Search parties were not expected to be sent out before tomorrow morning because of the continued fighting in the area. The central highland provinces of Huambo and Bie have been at the centre of fierce clashes between rebels and troops loyal to the government of President Jose Eduardo dos Santos since early this month.
29 December 1998 - A senior United Nations official said today the wreckage of an aircraft which crashed in Angola's central highlands Saturday (26 December) had been located and there were indications there might be survivors. "Some images we have received from the area indicate that the aircraft which has crashed did not disintegrate. It is there and can be seen, so there is still a chance to save people," Issa Diallo, head of the UN Observer Mission in Angola (MONUA), said. The UN-chartered C-130 transport aircraft, carrying 14 people, crashed on Saturday in dense jungle near Vila Nova, 25km from Huambo, the scene of intense fighting between UNITA rebels and Government forces in recent weeks. Diallo reiterated the UN's call for a 48-hour ceasefire in the area to allow a search-and-rescue team access to the area. UNITA and the Angolan government have not yet responded to Sunday's request for the 48-hour ceasefire.

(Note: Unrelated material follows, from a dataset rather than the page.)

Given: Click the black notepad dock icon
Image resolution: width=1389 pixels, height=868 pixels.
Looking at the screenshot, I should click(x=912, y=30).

29 December 1998 - The UN Security Council today made an urgent appeal on Angola's government and the rebel UNITA to help rescue survivors from a crashed aircraft and to allow UN forces access to the crash site. "Any further delay jeopardises the lives of possible survivors," the council said in a statement to the press read by its current president, Jassim Mohammed Buallay of Bahrain. "Council members urgently call on the Government of Angola and UNITA to co-operate immediately and fully with the United Nations Observer Mission in Angola," he said. UN officials in New York and Luanda said the plane's owner, TransAfrik of South Africa, flew a high-altitude reconnaissance plane over the crash site and observed that the aircraft seemed to be intact. But they feared there was only a slim chance of any survivors. The United Nations today also identified the 14 passengers and crew.